### Task item
Answer with one number: the count of lines in the listing below that hold the word "computer".

### Given information
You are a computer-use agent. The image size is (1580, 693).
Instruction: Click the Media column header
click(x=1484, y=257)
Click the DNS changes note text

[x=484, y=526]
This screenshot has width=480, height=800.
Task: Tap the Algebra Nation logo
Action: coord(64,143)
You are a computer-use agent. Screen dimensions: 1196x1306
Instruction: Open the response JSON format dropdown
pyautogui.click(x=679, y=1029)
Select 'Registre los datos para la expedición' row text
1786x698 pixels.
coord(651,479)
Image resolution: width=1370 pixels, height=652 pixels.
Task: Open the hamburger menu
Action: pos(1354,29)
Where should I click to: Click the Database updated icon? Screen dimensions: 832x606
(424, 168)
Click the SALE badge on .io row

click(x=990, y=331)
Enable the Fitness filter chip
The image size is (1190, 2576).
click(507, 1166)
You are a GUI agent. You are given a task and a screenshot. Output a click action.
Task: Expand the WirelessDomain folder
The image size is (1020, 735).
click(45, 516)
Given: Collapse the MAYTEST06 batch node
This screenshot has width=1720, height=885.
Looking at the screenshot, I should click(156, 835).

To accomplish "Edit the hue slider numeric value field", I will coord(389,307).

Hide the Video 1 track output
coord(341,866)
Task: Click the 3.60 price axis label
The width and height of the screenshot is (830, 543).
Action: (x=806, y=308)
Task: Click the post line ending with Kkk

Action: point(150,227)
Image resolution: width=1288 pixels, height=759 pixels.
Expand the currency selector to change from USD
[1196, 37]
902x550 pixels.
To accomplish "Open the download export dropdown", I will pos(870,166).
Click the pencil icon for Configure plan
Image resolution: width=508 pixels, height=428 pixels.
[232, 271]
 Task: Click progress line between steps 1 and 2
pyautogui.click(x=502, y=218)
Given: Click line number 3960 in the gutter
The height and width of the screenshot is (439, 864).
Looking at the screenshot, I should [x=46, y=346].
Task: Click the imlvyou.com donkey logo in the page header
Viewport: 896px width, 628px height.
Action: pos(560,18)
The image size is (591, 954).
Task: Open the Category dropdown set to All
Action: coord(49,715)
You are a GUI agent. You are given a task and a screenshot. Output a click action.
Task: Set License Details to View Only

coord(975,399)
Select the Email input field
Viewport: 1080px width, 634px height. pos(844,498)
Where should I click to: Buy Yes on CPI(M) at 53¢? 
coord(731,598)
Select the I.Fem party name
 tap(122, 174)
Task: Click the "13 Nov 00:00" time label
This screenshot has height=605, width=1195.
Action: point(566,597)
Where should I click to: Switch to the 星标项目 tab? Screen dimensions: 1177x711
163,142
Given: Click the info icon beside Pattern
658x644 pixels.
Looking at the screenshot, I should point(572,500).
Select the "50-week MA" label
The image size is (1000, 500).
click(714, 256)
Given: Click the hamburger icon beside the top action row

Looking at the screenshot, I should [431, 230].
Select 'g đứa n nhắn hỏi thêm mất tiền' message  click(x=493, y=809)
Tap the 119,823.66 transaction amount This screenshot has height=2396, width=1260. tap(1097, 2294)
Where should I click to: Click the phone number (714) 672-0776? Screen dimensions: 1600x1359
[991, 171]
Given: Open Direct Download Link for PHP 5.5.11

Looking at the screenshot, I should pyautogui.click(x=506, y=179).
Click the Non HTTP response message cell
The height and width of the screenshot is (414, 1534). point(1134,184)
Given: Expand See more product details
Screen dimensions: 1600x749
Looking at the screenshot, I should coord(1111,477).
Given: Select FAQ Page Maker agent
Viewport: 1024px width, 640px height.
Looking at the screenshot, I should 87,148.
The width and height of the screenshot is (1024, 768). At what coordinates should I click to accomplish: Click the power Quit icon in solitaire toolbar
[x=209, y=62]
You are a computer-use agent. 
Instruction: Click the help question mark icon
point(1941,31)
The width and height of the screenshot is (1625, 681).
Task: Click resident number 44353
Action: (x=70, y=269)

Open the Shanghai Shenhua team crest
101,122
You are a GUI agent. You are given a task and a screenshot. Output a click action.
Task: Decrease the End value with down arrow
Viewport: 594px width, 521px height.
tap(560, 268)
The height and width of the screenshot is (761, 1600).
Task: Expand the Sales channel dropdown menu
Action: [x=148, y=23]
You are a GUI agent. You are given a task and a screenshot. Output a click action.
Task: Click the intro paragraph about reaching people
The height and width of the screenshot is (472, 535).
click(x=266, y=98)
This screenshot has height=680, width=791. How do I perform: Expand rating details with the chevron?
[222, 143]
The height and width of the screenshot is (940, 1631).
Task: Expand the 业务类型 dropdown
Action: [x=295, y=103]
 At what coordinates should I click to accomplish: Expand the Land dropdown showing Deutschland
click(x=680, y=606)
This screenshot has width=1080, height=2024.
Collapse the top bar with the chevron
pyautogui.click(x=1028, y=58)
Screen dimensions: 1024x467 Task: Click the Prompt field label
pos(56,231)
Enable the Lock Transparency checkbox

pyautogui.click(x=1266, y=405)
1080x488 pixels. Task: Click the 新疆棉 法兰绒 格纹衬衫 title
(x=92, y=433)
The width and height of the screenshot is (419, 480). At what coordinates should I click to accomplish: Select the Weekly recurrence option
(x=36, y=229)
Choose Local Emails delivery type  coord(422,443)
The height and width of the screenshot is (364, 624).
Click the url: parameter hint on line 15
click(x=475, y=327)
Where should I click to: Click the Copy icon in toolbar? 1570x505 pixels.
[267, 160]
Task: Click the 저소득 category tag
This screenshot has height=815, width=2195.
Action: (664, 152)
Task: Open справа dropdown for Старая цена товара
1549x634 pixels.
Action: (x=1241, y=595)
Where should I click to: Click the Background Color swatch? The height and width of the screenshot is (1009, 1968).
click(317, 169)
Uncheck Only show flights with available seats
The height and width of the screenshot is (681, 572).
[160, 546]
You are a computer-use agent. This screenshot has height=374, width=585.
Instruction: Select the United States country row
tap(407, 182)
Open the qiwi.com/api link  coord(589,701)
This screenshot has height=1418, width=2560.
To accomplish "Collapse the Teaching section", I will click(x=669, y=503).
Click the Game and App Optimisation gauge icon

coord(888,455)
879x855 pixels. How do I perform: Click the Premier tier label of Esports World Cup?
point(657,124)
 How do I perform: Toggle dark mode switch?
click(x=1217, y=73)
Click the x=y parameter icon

### Solved exercise
4